--- Data in this exercise ---

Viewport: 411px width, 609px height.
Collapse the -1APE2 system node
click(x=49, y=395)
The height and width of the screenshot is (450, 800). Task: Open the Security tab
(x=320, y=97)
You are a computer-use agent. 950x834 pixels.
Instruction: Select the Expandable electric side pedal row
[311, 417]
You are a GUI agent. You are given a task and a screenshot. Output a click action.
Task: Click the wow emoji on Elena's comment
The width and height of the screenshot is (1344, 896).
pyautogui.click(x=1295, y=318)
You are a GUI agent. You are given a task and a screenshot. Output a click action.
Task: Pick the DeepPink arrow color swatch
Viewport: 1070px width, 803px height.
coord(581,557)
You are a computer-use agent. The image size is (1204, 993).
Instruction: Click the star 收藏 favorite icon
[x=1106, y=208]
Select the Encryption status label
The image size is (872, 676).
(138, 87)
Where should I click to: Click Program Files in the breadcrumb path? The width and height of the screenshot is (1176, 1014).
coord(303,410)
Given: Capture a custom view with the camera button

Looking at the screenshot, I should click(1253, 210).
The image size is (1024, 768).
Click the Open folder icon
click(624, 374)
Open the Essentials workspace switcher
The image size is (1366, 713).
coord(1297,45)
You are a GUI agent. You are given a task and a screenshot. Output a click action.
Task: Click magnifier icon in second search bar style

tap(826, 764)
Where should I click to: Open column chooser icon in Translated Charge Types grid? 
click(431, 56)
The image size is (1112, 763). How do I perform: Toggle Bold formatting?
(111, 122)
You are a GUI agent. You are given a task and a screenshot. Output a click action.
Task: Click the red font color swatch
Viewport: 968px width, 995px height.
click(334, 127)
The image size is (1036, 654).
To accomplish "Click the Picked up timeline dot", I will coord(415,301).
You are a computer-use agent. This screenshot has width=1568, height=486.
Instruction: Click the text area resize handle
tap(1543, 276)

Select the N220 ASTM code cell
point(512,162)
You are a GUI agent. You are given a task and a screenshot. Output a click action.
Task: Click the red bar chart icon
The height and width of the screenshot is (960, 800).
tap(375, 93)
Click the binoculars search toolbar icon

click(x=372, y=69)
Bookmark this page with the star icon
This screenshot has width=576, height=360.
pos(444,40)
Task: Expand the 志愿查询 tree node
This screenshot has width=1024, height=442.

---

● Task directions
Your answer must be the line containing "You are a computer-use agent. The" and each line after it in the listing above, copied exactly.

● Expected answer
You are a computer-use agent. The image size is (1204, 993).
Instruction: Click the star 收藏 favorite icon
[x=1106, y=208]
Select the Encryption status label
The image size is (872, 676).
(138, 87)
Where should I click to: Click Program Files in the breadcrumb path? The width and height of the screenshot is (1176, 1014).
coord(303,410)
Given: Capture a custom view with the camera button

Looking at the screenshot, I should click(1253, 210).
The image size is (1024, 768).
Click the Open folder icon
click(624, 374)
Open the Essentials workspace switcher
The image size is (1366, 713).
coord(1297,45)
You are a GUI agent. You are given a task and a screenshot. Output a click action.
Task: Click magnifier icon in second search bar style

tap(826, 764)
Where should I click to: Open column chooser icon in Translated Charge Types grid? 
click(431, 56)
The image size is (1112, 763). How do I perform: Toggle Bold formatting?
(111, 122)
You are a GUI agent. You are given a task and a screenshot. Output a click action.
Task: Click the red font color swatch
Viewport: 968px width, 995px height.
click(334, 127)
The image size is (1036, 654).
To accomplish "Click the Picked up timeline dot", I will coord(415,301).
You are a computer-use agent. This screenshot has width=1568, height=486.
Instruction: Click the text area resize handle
tap(1543, 276)

Select the N220 ASTM code cell
point(512,162)
You are a GUI agent. You are given a task and a screenshot. Output a click action.
Task: Click the red bar chart icon
The height and width of the screenshot is (960, 800).
tap(375, 93)
Click the binoculars search toolbar icon

click(x=372, y=69)
Bookmark this page with the star icon
This screenshot has width=576, height=360.
pos(444,40)
Task: Expand the 志愿查询 tree node
This screenshot has width=1024, height=442.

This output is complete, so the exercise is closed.